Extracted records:
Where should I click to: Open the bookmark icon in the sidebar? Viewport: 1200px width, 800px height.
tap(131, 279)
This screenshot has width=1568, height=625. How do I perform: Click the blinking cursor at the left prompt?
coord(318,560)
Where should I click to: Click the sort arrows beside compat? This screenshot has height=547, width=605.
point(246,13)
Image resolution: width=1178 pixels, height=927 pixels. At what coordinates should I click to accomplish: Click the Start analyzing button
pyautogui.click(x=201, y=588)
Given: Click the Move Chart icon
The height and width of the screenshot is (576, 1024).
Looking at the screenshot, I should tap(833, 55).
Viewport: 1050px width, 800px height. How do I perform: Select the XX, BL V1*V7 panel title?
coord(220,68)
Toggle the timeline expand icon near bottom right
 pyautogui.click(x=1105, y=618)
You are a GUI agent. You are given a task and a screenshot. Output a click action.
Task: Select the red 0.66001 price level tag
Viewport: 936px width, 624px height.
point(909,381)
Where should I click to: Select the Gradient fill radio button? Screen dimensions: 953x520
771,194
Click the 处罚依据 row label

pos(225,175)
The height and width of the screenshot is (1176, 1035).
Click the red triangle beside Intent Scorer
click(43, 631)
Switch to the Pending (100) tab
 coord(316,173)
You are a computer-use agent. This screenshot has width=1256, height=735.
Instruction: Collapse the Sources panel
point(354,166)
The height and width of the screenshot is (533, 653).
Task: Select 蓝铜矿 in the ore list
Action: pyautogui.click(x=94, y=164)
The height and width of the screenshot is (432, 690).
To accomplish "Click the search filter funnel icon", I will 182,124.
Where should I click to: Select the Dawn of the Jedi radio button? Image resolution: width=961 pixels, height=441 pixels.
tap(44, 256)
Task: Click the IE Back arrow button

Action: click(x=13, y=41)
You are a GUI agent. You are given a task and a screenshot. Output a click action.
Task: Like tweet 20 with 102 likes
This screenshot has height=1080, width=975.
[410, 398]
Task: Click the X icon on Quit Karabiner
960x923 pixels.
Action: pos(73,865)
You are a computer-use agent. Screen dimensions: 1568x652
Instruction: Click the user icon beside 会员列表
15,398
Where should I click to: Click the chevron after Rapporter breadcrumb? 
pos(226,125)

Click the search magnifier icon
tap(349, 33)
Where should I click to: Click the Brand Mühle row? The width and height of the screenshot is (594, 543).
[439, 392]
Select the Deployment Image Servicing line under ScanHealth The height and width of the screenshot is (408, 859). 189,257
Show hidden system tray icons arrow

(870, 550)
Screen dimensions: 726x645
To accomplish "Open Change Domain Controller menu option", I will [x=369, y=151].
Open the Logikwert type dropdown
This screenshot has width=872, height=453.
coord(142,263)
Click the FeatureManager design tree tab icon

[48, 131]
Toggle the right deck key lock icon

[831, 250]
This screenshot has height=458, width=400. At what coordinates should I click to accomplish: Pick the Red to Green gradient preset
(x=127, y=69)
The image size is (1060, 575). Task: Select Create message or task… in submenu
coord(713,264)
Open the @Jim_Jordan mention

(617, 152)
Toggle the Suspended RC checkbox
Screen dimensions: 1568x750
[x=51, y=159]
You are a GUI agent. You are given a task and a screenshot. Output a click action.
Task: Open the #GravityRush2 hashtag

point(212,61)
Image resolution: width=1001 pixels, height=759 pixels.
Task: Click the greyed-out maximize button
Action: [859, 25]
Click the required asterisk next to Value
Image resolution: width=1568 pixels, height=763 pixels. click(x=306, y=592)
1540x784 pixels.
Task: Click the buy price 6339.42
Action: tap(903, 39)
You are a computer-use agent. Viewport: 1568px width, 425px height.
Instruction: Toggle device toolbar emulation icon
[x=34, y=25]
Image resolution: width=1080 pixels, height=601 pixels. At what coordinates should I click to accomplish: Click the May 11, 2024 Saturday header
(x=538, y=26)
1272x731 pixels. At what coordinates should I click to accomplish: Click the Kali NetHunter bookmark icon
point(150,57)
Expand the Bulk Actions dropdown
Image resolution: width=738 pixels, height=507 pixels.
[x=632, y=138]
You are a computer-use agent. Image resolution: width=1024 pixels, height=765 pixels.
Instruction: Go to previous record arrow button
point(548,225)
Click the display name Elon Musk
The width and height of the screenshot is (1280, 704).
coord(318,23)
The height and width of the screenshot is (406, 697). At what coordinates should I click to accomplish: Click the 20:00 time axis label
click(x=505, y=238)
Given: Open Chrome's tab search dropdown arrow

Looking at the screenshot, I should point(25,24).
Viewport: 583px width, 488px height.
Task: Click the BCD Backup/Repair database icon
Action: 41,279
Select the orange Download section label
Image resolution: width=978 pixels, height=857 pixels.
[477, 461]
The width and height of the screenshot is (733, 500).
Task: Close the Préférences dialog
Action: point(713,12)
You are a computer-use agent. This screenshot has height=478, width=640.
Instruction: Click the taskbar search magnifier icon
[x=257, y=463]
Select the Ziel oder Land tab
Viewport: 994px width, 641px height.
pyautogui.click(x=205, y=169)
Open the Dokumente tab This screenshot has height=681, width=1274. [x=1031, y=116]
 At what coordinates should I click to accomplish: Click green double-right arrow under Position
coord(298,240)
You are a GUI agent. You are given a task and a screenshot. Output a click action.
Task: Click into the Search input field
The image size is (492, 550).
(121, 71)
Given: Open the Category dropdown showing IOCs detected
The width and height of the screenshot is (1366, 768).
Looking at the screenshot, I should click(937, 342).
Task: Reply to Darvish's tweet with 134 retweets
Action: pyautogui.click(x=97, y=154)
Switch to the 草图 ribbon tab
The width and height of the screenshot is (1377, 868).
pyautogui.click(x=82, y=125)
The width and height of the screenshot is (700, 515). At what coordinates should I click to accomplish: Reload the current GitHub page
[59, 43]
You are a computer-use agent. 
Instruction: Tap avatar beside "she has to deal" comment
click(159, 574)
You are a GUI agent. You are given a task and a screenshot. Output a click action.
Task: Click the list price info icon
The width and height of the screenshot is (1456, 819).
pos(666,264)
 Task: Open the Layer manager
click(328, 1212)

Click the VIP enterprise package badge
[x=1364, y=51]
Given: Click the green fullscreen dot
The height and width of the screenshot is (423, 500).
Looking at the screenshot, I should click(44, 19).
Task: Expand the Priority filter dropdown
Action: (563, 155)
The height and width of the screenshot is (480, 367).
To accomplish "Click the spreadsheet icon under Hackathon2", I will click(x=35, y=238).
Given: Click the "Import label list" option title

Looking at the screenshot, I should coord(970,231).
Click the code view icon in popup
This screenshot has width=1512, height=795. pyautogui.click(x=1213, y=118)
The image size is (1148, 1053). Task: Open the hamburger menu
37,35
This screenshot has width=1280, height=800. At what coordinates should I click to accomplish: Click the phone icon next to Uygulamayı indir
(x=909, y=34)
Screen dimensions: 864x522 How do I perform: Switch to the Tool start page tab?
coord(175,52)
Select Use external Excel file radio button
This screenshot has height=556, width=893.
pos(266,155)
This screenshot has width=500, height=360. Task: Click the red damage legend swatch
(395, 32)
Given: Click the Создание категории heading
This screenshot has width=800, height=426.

Problem description: Retype the records that precede this task, keeping them exactly the same.

Task response:
Where should I click to: Open the bookmark icon in the sidebar? Viewport: 1200px width, 800px height.
tap(131, 279)
This screenshot has width=1568, height=625. How do I perform: Click the blinking cursor at the left prompt?
coord(318,560)
Where should I click to: Click the sort arrows beside compat? This screenshot has height=547, width=605.
point(246,13)
Image resolution: width=1178 pixels, height=927 pixels. At what coordinates should I click to accomplish: Click the Start analyzing button
pyautogui.click(x=201, y=588)
Given: Click the Move Chart icon
The height and width of the screenshot is (576, 1024).
Looking at the screenshot, I should tap(833, 55).
Viewport: 1050px width, 800px height. How do I perform: Select the XX, BL V1*V7 panel title?
coord(220,68)
Toggle the timeline expand icon near bottom right
 pyautogui.click(x=1105, y=618)
You are a GUI agent. You are given a task and a screenshot. Output a click action.
Task: Select the red 0.66001 price level tag
Viewport: 936px width, 624px height.
point(909,381)
Where should I click to: Select the Gradient fill radio button? Screen dimensions: 953x520
771,194
Click the 处罚依据 row label

pos(225,175)
The height and width of the screenshot is (1176, 1035).
Click the red triangle beside Intent Scorer
click(43, 631)
Switch to the Pending (100) tab
 coord(316,173)
You are a computer-use agent. This screenshot has width=1256, height=735.
Instruction: Collapse the Sources panel
point(354,166)
The height and width of the screenshot is (533, 653).
Task: Select 蓝铜矿 in the ore list
Action: pyautogui.click(x=94, y=164)
The height and width of the screenshot is (432, 690).
To accomplish "Click the search filter funnel icon", I will 182,124.
Where should I click to: Select the Dawn of the Jedi radio button? Image resolution: width=961 pixels, height=441 pixels.
tap(44, 256)
Task: Click the IE Back arrow button

Action: click(x=13, y=41)
You are a GUI agent. You are given a task and a screenshot. Output a click action.
Task: Like tweet 20 with 102 likes
This screenshot has height=1080, width=975.
[410, 398]
Task: Click the X icon on Quit Karabiner
960x923 pixels.
Action: pos(73,865)
You are a computer-use agent. Screen dimensions: 1568x652
Instruction: Click the user icon beside 会员列表
15,398
Where should I click to: Click the chevron after Rapporter breadcrumb? 
pos(226,125)

Click the search magnifier icon
tap(349, 33)
Where should I click to: Click the Brand Mühle row? The width and height of the screenshot is (594, 543).
[439, 392]
Select the Deployment Image Servicing line under ScanHealth The height and width of the screenshot is (408, 859). 189,257
Show hidden system tray icons arrow

(870, 550)
Screen dimensions: 726x645
To accomplish "Open Change Domain Controller menu option", I will [x=369, y=151].
Open the Logikwert type dropdown
This screenshot has width=872, height=453.
coord(142,263)
Click the FeatureManager design tree tab icon

[48, 131]
Toggle the right deck key lock icon

[831, 250]
This screenshot has height=458, width=400. At what coordinates should I click to accomplish: Pick the Red to Green gradient preset
(x=127, y=69)
The image size is (1060, 575). Task: Select Create message or task… in submenu
coord(713,264)
Open the @Jim_Jordan mention

(617, 152)
Toggle the Suspended RC checkbox
Screen dimensions: 1568x750
[x=51, y=159]
You are a GUI agent. You are given a task and a screenshot. Output a click action.
Task: Open the #GravityRush2 hashtag

point(212,61)
Image resolution: width=1001 pixels, height=759 pixels.
Task: Click the greyed-out maximize button
Action: [859, 25]
Click the required asterisk next to Value
Image resolution: width=1568 pixels, height=763 pixels. click(x=306, y=592)
1540x784 pixels.
Task: Click the buy price 6339.42
Action: tap(903, 39)
You are a computer-use agent. Viewport: 1568px width, 425px height.
Instruction: Toggle device toolbar emulation icon
[x=34, y=25]
Image resolution: width=1080 pixels, height=601 pixels. At what coordinates should I click to accomplish: Click the May 11, 2024 Saturday header
(x=538, y=26)
1272x731 pixels. At what coordinates should I click to accomplish: Click the Kali NetHunter bookmark icon
point(150,57)
Expand the Bulk Actions dropdown
Image resolution: width=738 pixels, height=507 pixels.
[x=632, y=138]
You are a computer-use agent. Image resolution: width=1024 pixels, height=765 pixels.
Instruction: Go to previous record arrow button
point(548,225)
Click the display name Elon Musk
The width and height of the screenshot is (1280, 704).
coord(318,23)
The height and width of the screenshot is (406, 697). At what coordinates should I click to accomplish: Click the 20:00 time axis label
click(x=505, y=238)
Given: Open Chrome's tab search dropdown arrow

Looking at the screenshot, I should point(25,24).
Viewport: 583px width, 488px height.
Task: Click the BCD Backup/Repair database icon
Action: 41,279
Select the orange Download section label
Image resolution: width=978 pixels, height=857 pixels.
[477, 461]
The width and height of the screenshot is (733, 500).
Task: Close the Préférences dialog
Action: point(713,12)
You are a computer-use agent. This screenshot has height=478, width=640.
Instruction: Click the taskbar search magnifier icon
[x=257, y=463]
Select the Ziel oder Land tab
Viewport: 994px width, 641px height.
pyautogui.click(x=205, y=169)
Open the Dokumente tab This screenshot has height=681, width=1274. [x=1031, y=116]
 At what coordinates should I click to accomplish: Click green double-right arrow under Position
coord(298,240)
You are a GUI agent. You are given a task and a screenshot. Output a click action.
Task: Click into the Search input field
The image size is (492, 550).
(121, 71)
Given: Open the Category dropdown showing IOCs detected
The width and height of the screenshot is (1366, 768).
Looking at the screenshot, I should click(937, 342).
Task: Reply to Darvish's tweet with 134 retweets
Action: pyautogui.click(x=97, y=154)
Switch to the 草图 ribbon tab
The width and height of the screenshot is (1377, 868).
pyautogui.click(x=82, y=125)
The width and height of the screenshot is (700, 515). At what coordinates should I click to accomplish: Reload the current GitHub page
[59, 43]
You are a computer-use agent. 
Instruction: Tap avatar beside "she has to deal" comment
click(159, 574)
You are a GUI agent. You are given a task and a screenshot. Output a click action.
Task: Click the list price info icon
The width and height of the screenshot is (1456, 819).
pos(666,264)
 Task: Open the Layer manager
click(328, 1212)

Click the VIP enterprise package badge
[x=1364, y=51]
Given: Click the green fullscreen dot
The height and width of the screenshot is (423, 500).
Looking at the screenshot, I should click(44, 19).
Task: Expand the Priority filter dropdown
Action: (563, 155)
The height and width of the screenshot is (480, 367).
To accomplish "Click the spreadsheet icon under Hackathon2", I will click(x=35, y=238).
Given: Click the "Import label list" option title

Looking at the screenshot, I should coord(970,231).
Click the code view icon in popup
This screenshot has width=1512, height=795. pyautogui.click(x=1213, y=118)
The image size is (1148, 1053). Task: Open the hamburger menu
37,35
This screenshot has width=1280, height=800. At what coordinates should I click to accomplish: Click the phone icon next to Uygulamayı indir
(x=909, y=34)
Screen dimensions: 864x522 How do I perform: Switch to the Tool start page tab?
coord(175,52)
Select Use external Excel file radio button
This screenshot has height=556, width=893.
pos(266,155)
This screenshot has width=500, height=360. Task: Click the red damage legend swatch
(395, 32)
Given: Click the Создание категории heading
This screenshot has width=800, height=426.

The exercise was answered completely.